▸ **Teks Sumber**:
3.Penguatan dan Pertukaran Budaya
Interaksi dengan masyarakat lokal serta tradisi dan budayanya merupakan sesuatu yang sangat berharga bagi wisatawan, inilah salah satu alasan mereka berwisata. Begitupun sebaliknya bagi masyarakat lokal, dapat membangun rasa percaya diri serta bangga terhadap kebudayaan mereka karena tradisi dan budayanya disukai oleh wisatawan. Peran dan interkasi masyarakat lokal terhadap wisata dan wisatawan merupakan nilai tambah bagi pariwisata. Namun, kesuksesan dari proses interaktif ini tergantung kepada masyarakat lokal juga, bagaimana mereka mengolah proses serta situasi yang ada. Kemahiran berbahasa (untuk wisatawan asing) serta keramahan dan kehangatan sikap masyarakat lokal menjadi hal penting untuk upaya ini. 

4.Kesadaran Masyarakat Terhadap Konservasi
Sudah menjadi hal umum jika kita biasanya kurang mensyukuri dan manghargai lingkungan sekitar kita. Hal ini dapat disebabkan karena tiap saat kita hidup didalamnya sehingga kurang bisa melihat keindahan, keunikan dan nikmat yang ada. Meskipun pada dasarnya kita dapat memahami kerumitan alam dan peran sumber daya yang ada di sekitar kita. Ketika orang luar datang dan mengagumi lingkungan, budaya serta tradisi kita maka akan timbul rasa bangga pada apa yang kita miliki dan biasanya akan diikuti dengan upaya konservasi. Banyak dari kita kemudian berusaha untuk melindungi daerah kita serta mengubah pola hidup yang dapat merusak lingkungan, misalnya kita akan menjaga kebersihan lingkungan, mengelola kualitas air serta mempelajari budaya dan tradisi kita.

▸ **Data yang Diberikan**:

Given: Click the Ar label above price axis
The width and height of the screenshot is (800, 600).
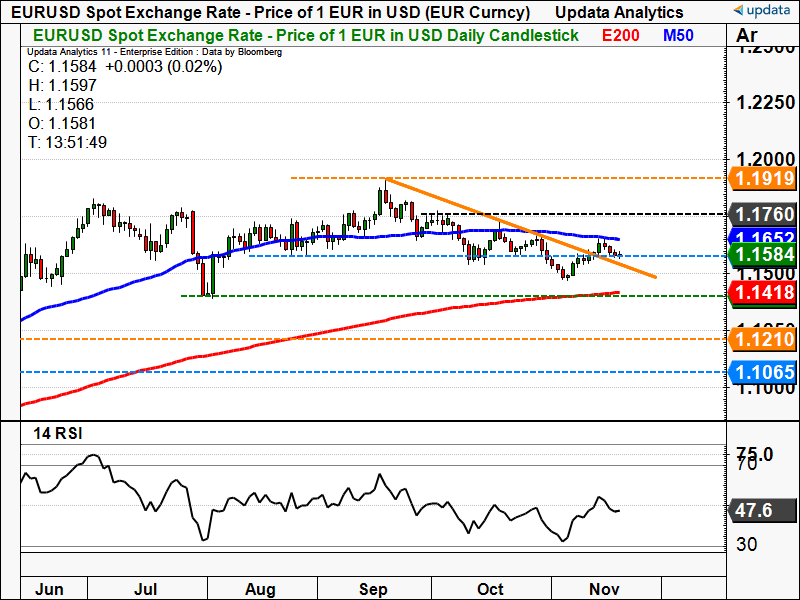Looking at the screenshot, I should pos(748,37).
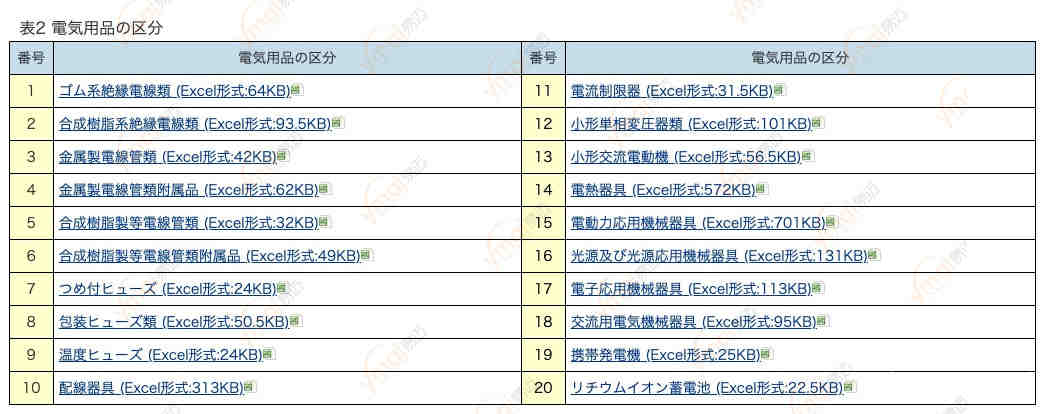Viewport: 1052px width, 414px height.
Task: Download 合成樹脂製等電線管類 (32KB) file
Action: click(x=189, y=222)
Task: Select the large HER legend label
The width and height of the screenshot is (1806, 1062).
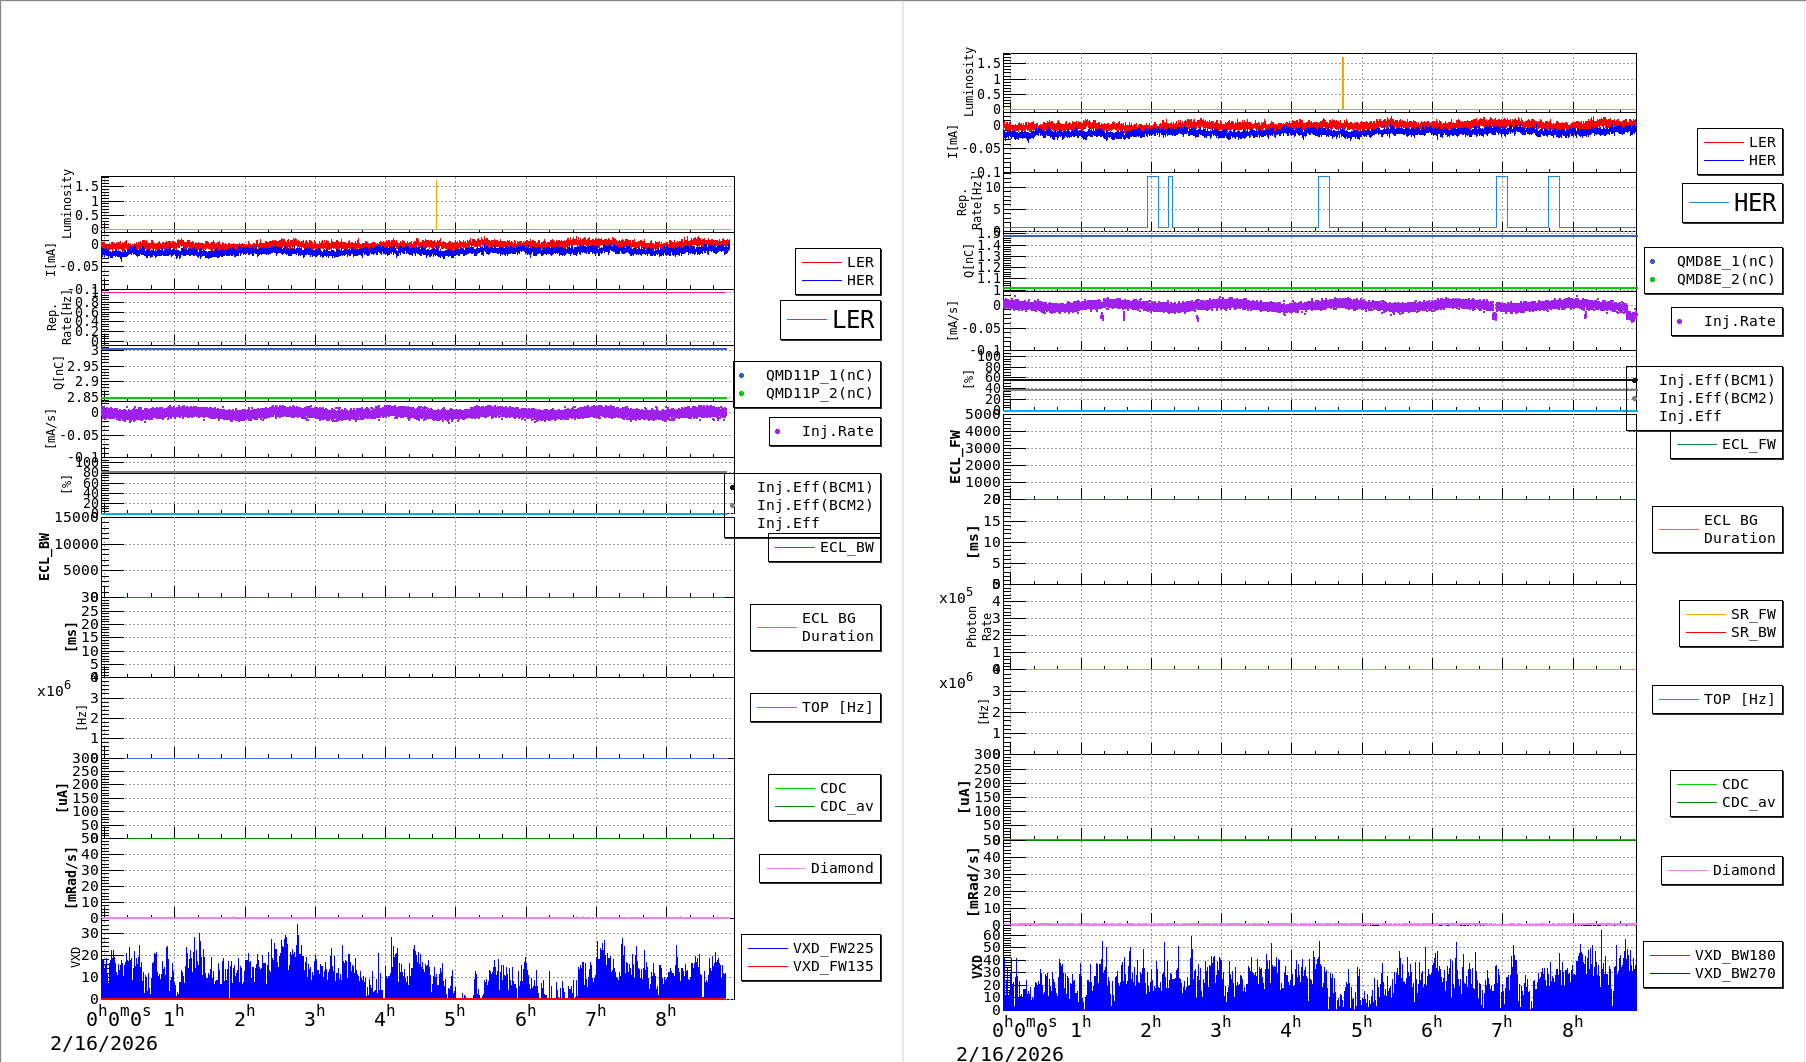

▸ **Tujuan Latihan**: Tulis ulang bagian teks tentang pariwisata dan masyarakat lokal di antara "4.Kesadaran Masyarakat Terhadap" dan "dan tradisi kita.", termasuk kedua batas itu. Ganti setiap "lingkungan" dengan "alam".

▸ **Jawaban Latihan**:
4.Kesadaran Masyarakat Terhadap Konservasi
Sudah menjadi hal umum jika kita biasanya kurang mensyukuri dan manghargai alam sekitar kita. Hal ini dapat disebabkan karena tiap saat kita hidup didalamnya sehingga kurang bisa melihat keindahan, keunikan dan nikmat yang ada. Meskipun pada dasarnya kita dapat memahami kerumitan alam dan peran sumber daya yang ada di sekitar kita. Ketika orang luar datang dan mengagumi alam, budaya serta tradisi kita maka akan timbul rasa bangga pada apa yang kita miliki dan biasanya akan diikuti dengan upaya konservasi. Banyak dari kita kemudian berusaha untuk melindungi daerah kita serta mengubah pola hidup yang dapat merusak alam, misalnya kita akan menjaga kebersihan alam, mengelola kualitas air serta mempelajari budaya dan tradisi kita.